The findings prompted the NCI Intramural Research Program (IRP) to immediately form the XMRV Working Group to develop, implement, and make available diagnostic reagents for rapid, accurate, and reliable detection of the presence of XMRV in human blood.
The group, comprising scientists from both SAIC-Frederick and NCI, developed an action plan, and by December 2009, the Protein Expression Laboratory reported successful construction and subsequent purification of 40 recombinant clones expressing all XMRV antigens.
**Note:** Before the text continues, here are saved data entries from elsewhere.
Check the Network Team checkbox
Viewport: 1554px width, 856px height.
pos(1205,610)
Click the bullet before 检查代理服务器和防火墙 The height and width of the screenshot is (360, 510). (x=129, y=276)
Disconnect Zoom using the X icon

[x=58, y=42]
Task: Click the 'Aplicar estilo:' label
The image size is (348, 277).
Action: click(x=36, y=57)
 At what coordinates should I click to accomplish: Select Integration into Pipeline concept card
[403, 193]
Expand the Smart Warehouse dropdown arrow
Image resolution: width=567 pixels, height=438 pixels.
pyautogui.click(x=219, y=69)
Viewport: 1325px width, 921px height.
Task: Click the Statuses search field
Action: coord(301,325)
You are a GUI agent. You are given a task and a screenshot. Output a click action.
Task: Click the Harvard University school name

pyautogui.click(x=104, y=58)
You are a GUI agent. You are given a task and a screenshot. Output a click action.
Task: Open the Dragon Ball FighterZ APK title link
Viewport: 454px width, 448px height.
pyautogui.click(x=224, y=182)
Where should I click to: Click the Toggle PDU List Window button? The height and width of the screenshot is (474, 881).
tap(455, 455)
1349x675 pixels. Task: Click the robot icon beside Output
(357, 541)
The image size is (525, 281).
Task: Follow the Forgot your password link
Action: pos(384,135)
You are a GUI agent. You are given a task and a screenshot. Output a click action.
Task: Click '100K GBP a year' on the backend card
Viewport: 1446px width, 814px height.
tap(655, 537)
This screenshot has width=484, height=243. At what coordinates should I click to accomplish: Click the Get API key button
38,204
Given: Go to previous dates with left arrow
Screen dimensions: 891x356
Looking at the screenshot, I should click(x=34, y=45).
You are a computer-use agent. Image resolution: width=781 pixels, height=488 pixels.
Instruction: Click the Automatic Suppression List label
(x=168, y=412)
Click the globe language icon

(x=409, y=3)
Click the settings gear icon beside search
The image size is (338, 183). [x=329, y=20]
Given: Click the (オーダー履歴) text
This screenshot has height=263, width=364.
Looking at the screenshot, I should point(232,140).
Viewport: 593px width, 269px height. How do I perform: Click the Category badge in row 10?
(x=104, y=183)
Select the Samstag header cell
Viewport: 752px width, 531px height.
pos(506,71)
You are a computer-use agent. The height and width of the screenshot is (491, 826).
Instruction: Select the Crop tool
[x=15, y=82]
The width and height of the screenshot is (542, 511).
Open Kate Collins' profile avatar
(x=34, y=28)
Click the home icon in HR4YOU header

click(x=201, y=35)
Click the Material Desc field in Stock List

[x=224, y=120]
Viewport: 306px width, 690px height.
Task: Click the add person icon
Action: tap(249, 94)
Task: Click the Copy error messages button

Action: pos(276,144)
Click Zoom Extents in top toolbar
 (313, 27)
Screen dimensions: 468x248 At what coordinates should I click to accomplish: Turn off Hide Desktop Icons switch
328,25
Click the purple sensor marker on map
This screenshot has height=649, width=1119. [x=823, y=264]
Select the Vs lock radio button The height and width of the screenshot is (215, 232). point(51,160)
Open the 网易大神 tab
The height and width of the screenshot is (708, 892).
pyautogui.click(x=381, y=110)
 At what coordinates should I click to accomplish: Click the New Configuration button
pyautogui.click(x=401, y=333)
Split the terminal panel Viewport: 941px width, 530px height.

These clones, then, could function as immunological reagents that would be used to diagnose the presence of XMRV antibodies in patient samples.
Importantly, these reagents were also made available (through the NIH AIDS Reagent Program) to the extramural community to accelerate XMRV research and allow sharing of a common set of reagents.
NCI–SAIC-Frederick Collaboration Ensured Success
At the same time, researchers in the HIV Drug Resistance Program (DRP) developed an assay to detect and quantify XMRV DNA (from tissue) and RNA (from plasma). “This assay would be used, in part, to standardize the method of detection when multiple laboratories might be involved in diagnosis,” said Stuart Le Grice, Ph.D., head, Reverse Transcriptase (RT) Biochemistry Section, DRP, who led the XMRV Working Group. Since ultrasensitive XMRV nucleic acid (DNA and RNA) detection methods were not available, DRP researchers developed and standardized the detection methods.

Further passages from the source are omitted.